Cellobiose dehydrogenases (CDHs) are extracellular hemoflavoenzymes that are thought to be involved in the degradation of two of the most abundant biopolymers in the biosphere, cellulose and lignin. To date, these enzymes, consisting of a cytochrome domain and a flavin domain, have been detected and sequenced exclusively in the kingdom of fungi. Independent phylogenetic analyses of two distinct domains of CDH genes reveal that they evolved in parallel as fused genes. Whereas the cytochrome domains are unique sequence motifs, the flavin domains clearly belong to the glucose-methanol-choline (GMC) oxidoreductase family--an evolution line of widespread flavoproteins extending from the Archae to higher eukaryotes.
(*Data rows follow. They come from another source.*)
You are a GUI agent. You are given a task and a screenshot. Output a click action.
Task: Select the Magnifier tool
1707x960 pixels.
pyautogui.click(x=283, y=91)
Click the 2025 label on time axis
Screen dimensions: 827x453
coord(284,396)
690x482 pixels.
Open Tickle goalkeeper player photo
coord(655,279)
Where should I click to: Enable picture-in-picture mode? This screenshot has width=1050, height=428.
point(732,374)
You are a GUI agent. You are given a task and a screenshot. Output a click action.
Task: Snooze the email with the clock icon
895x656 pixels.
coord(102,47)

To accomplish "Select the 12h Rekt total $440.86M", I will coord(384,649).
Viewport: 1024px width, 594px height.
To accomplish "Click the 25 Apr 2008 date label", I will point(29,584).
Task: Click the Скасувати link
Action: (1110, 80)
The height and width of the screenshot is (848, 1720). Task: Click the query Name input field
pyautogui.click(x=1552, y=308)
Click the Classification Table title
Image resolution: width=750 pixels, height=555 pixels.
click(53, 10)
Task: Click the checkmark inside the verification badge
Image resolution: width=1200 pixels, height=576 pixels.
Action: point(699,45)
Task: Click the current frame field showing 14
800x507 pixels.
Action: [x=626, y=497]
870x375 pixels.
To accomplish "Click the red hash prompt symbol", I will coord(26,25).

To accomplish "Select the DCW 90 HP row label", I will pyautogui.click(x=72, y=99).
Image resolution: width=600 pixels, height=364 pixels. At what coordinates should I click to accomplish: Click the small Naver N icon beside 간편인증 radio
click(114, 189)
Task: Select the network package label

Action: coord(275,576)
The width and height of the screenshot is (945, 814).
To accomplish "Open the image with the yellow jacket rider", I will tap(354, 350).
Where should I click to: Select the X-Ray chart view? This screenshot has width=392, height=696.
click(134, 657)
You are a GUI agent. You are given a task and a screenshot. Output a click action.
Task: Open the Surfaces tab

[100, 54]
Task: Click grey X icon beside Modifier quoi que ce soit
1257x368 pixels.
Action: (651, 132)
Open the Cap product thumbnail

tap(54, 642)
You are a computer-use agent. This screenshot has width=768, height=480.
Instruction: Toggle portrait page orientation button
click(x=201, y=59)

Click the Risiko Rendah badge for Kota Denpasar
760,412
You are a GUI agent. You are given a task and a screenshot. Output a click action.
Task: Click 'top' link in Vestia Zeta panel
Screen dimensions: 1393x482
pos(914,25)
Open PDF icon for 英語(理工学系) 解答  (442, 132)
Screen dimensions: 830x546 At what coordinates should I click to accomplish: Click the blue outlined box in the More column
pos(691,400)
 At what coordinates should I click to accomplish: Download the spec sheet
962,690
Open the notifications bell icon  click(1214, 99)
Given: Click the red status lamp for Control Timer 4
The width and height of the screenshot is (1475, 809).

The most probable unrooted phylogenetic tree obtained from our analysis of 52 selected GMC members reveals five principal evolutionary branches: cellobiose dehydrogenase, cholesterol oxidase (COX), hydroxynitrile lyase, alcohol oxidase (AOX)/glucose oxidase (GOX)/choline dehydrogenase, and a branch of dehydrogenases with various specificities containing also an Archaeon open reading frame (ORF). Cellobiose dehydrogenases cluster with cholesterol oxidases and the clade of various specificities, whereas hydroxynitrile lyases are closely related to glucose oxidases, alcohol oxidases, and choline dehydrogenases. The results indicate that the evolutionary line from a primordial GMC flavoprotein to extant cellobiose dehydrogenases was augmented after an early acquisition of the cytochrome domain to form two distinct branches for basidiomycetes and ascomycetes. One ascomycetous evolutionary line of CDHs has acquired a carbohydrate-binding module (CBM) of type 1, the sequence of which is similar to that of corresponding domains in several glycosidases. This is the first attempt towards a comprehensive phylogenetic analysis of cellobiose dehydrogenases.